Es coautor del libro de reciente publicación Una nueva paternidad de la editorial PB.
Espero que la disfrutéis y, ya que los Reyes están a la vuelta de la esquina, tengáis en cuenta alguno de sus consejos.
Gracias Alejandro por tu tiempo.

PREGUNTA: Me gustaría hablar acerca del exceso que supone la Navidad en todos los niveles. Por un lado, la cantidad de reuniones familiares, por otro lado, la comida y por último, y a mí el que más me preocupa, la cantidad desmesurada de regalos que se compran. ¿Cómo puede afectar en las familias tanto consumismo?

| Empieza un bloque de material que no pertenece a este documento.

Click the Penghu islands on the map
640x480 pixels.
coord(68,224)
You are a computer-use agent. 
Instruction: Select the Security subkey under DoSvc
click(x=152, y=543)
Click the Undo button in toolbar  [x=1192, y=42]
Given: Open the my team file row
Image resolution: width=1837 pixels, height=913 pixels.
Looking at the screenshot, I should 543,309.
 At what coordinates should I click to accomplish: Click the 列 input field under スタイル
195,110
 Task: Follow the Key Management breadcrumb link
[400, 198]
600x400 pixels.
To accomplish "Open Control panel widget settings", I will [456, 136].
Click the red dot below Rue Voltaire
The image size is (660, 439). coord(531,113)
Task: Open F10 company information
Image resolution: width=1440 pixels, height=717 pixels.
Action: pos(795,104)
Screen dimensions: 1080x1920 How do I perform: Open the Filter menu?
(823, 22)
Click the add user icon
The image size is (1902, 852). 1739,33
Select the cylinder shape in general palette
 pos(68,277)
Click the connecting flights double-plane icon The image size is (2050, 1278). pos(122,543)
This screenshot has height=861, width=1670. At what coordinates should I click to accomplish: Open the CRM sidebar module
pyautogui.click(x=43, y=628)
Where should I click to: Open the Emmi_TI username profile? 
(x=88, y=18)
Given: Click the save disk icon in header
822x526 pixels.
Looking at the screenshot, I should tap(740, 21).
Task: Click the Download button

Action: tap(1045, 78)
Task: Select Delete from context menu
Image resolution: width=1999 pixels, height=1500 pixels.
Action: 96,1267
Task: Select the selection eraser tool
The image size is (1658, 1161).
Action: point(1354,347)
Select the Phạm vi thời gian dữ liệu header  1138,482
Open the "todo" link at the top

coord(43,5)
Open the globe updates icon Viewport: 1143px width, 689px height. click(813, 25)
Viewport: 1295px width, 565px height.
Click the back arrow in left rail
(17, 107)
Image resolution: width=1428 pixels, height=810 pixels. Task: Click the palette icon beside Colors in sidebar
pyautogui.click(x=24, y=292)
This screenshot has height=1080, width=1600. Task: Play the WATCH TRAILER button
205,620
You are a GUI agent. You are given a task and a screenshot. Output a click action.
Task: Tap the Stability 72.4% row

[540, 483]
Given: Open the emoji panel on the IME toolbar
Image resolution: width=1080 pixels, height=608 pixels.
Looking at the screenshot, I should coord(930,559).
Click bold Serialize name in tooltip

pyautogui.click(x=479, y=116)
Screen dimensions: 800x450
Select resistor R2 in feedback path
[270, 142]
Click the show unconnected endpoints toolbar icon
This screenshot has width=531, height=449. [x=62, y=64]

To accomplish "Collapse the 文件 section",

RESPUESTA: Con independencia del tema regalos, desde mi punto de vista no es que el consumismo “nos afecte” familiarmente. Es que resulta el corazón del propio sistema, su leiv motiv, su razón de ser. No nos puede afectar más. Somos  cautivos de él.
Los regalos en estas fechas no son otra cosa que un hito más en esta carrera, por cierto programado y agendado como tantos otros momentos del año. Hablamos que algunas empresas de este país facturan el 70 % de toda su facturación anual en estas fechas, fíjate hasta qué punto afecta el consumismo a este juego capitalista y consumista al que por cierto de una forma u otra, con más o menos conciencia, todos jugamos.

Benjamin Lacombe

Déjame hacerte una observación. Regalamos, cenamos, nos queremos y cuidamos según el mercado decide que debemos hacerlo. Es una sutil manipulación calendarizada a lo largo del año, de nuestros afectos, nuestras creencias culturales y religiosas, nuestras emociones y nuestras carencias. Las llamadas “fiestas” son el punto álgido de esta manipulación, como lo demuestran las cifras. Digamos entonces que por ser el número estrella del circo, no deja de ser parte del mismo.
Ahora bien, este circo se puede vivir de diferentes maneras. Podemos ser conscientes de que somos parte de él o puedes creerte que no hay tal circo. Puedes seguir delegando tu vida o puedes intentar vivirla. En los circos hay muchos roles. ¿Tú quién eres cuando entras en una tienda en estas fechas y decides regalar algo?  Quizá no seas el dueño del circo, esto parece claro… pero ¿eres público?, ¿trapecista?, ¿el payaso? ¿el actor principal?, ¿el animal secuestrado y maltratado para que otros rían tus gracias?… Me parece importante primero definir mi rol en este jueguecito y  obviamente el resultado final, una vez definido el rol, no debería ser el mismo.
Cuando hablo de resultado final me refiero a nuestra forma de relacionarnos con cada final o comienzo de año y sus respectivas celebraciones. En resumidas cuentas y desde mi visión o lo vives haciéndote dueño de tus decisiones al respecto, o te conviertes tú en parte de la decisión de otros.